Return the records exactly, with nothing added.

(Saved data entries)

Segment Open

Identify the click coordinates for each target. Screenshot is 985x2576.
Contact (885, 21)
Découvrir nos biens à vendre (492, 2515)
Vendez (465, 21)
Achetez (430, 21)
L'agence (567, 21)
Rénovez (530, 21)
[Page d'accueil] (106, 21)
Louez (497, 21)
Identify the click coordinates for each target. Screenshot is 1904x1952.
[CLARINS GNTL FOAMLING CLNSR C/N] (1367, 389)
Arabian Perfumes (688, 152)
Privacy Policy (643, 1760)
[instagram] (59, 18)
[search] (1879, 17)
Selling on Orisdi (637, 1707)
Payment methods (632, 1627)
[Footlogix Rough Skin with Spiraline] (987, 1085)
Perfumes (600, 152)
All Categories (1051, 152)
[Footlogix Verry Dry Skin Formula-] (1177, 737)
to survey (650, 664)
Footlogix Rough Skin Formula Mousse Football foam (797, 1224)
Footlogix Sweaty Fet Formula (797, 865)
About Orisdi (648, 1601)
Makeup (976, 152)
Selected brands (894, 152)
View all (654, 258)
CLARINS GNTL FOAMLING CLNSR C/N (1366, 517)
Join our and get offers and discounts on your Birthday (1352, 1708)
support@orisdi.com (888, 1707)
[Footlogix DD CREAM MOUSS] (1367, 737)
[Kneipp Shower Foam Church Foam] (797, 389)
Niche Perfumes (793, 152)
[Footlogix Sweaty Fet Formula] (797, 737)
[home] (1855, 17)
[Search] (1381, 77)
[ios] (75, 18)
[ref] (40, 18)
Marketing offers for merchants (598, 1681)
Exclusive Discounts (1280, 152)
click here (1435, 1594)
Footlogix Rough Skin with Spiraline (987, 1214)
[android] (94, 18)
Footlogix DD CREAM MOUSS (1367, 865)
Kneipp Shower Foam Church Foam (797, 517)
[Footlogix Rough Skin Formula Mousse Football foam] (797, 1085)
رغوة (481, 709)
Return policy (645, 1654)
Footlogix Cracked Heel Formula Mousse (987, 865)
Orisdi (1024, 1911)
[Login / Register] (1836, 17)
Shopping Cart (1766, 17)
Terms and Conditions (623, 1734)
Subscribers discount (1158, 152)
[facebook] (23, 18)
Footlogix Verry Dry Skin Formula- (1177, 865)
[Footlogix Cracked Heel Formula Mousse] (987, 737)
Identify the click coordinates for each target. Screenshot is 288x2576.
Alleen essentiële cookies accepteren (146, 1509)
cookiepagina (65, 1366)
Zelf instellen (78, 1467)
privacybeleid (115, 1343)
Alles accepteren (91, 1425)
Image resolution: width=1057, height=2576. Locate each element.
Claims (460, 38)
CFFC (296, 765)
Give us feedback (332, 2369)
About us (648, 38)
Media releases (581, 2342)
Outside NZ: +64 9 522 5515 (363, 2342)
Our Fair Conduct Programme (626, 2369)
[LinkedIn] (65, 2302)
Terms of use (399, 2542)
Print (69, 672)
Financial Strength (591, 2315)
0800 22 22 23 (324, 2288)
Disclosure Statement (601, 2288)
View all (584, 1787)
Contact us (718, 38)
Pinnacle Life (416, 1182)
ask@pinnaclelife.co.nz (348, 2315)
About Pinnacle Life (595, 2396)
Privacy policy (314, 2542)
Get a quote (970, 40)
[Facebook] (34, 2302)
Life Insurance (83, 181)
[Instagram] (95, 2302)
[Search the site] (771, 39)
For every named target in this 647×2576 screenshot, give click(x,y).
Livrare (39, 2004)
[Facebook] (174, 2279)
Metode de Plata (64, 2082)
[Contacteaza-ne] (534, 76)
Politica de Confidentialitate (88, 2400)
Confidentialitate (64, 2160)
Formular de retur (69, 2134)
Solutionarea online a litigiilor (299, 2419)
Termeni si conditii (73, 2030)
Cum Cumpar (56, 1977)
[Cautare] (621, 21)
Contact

Segment Closed

§ Result of the exercise:
Identify the click coordinates for each target. Screenshot is 985x2576.
Contact (885, 21)
Découvrir nos biens à vendre (492, 2515)
Vendez (465, 21)
Achetez (430, 21)
L'agence (567, 21)
Rénovez (530, 21)
[Page d'accueil] (106, 21)
Louez (497, 21)
Identify the click coordinates for each target. Screenshot is 1904x1952.
[CLARINS GNTL FOAMLING CLNSR C/N] (1367, 389)
Arabian Perfumes (688, 152)
Privacy Policy (643, 1760)
[instagram] (59, 18)
[search] (1879, 17)
Selling on Orisdi (637, 1707)
Payment methods (632, 1627)
[Footlogix Rough Skin with Spiraline] (987, 1085)
Perfumes (600, 152)
All Categories (1051, 152)
[Footlogix Verry Dry Skin Formula-] (1177, 737)
to survey (650, 664)
Footlogix Rough Skin Formula Mousse Football foam (797, 1224)
Footlogix Sweaty Fet Formula (797, 865)
About Orisdi (648, 1601)
Makeup (976, 152)
Selected brands (894, 152)
View all (654, 258)
CLARINS GNTL FOAMLING CLNSR C/N (1366, 517)
Join our and get offers and discounts on your Birthday (1352, 1708)
support@orisdi.com (888, 1707)
[Footlogix DD CREAM MOUSS] (1367, 737)
[Kneipp Shower Foam Church Foam] (797, 389)
Niche Perfumes (793, 152)
[Footlogix Sweaty Fet Formula] (797, 737)
[home] (1855, 17)
[Search] (1381, 77)
[ios] (75, 18)
[ref] (40, 18)
Marketing offers for merchants (598, 1681)
Exclusive Discounts (1280, 152)
click here (1435, 1594)
Footlogix Rough Skin with Spiraline (987, 1214)
[android] (94, 18)
Footlogix DD CREAM MOUSS (1367, 865)
Kneipp Shower Foam Church Foam (797, 517)
[Footlogix Rough Skin Formula Mousse Football foam] (797, 1085)
رغوة (481, 709)
Return policy (645, 1654)
Footlogix Cracked Heel Formula Mousse (987, 865)
Orisdi (1024, 1911)
[Login / Register] (1836, 17)
Shopping Cart (1766, 17)
Terms and Conditions (623, 1734)
Subscribers discount (1158, 152)
[facebook] (23, 18)
Footlogix Verry Dry Skin Formula- (1177, 865)
[Footlogix Cracked Heel Formula Mousse] (987, 737)
Identify the click coordinates for each target. Screenshot is 288x2576.
Alleen essentiële cookies accepteren (146, 1509)
cookiepagina (65, 1366)
Zelf instellen (78, 1467)
privacybeleid (115, 1343)
Alles accepteren (91, 1425)
Image resolution: width=1057, height=2576. Locate each element.
Claims (460, 38)
CFFC (296, 765)
Give us feedback (332, 2369)
About us (648, 38)
Media releases (581, 2342)
Outside NZ: +64 9 522 5515 (363, 2342)
Our Fair Conduct Programme (626, 2369)
[LinkedIn] (65, 2302)
Terms of use (399, 2542)
Print (69, 672)
Financial Strength (591, 2315)
0800 22 22 23 (324, 2288)
Disclosure Statement (601, 2288)
View all (584, 1787)
Contact us (718, 38)
Pinnacle Life (416, 1182)
ask@pinnaclelife.co.nz (348, 2315)
About Pinnacle Life (595, 2396)
Privacy policy (314, 2542)
Get a quote (970, 40)
[Facebook] (34, 2302)
Life Insurance (83, 181)
[Instagram] (95, 2302)
[Search the site] (771, 39)
For every named target in this 647×2576 screenshot, give click(x,y).
Livrare (39, 2004)
[Facebook] (174, 2279)
Metode de Plata (64, 2082)
[Contacteaza-ne] (534, 76)
Politica de Confidentialitate (88, 2400)
Confidentialitate (64, 2160)
Formular de retur (69, 2134)
Solutionarea online a litigiilor (299, 2419)
Termeni si conditii (73, 2030)
Cum Cumpar (56, 1977)
[Cautare] (621, 21)
Contact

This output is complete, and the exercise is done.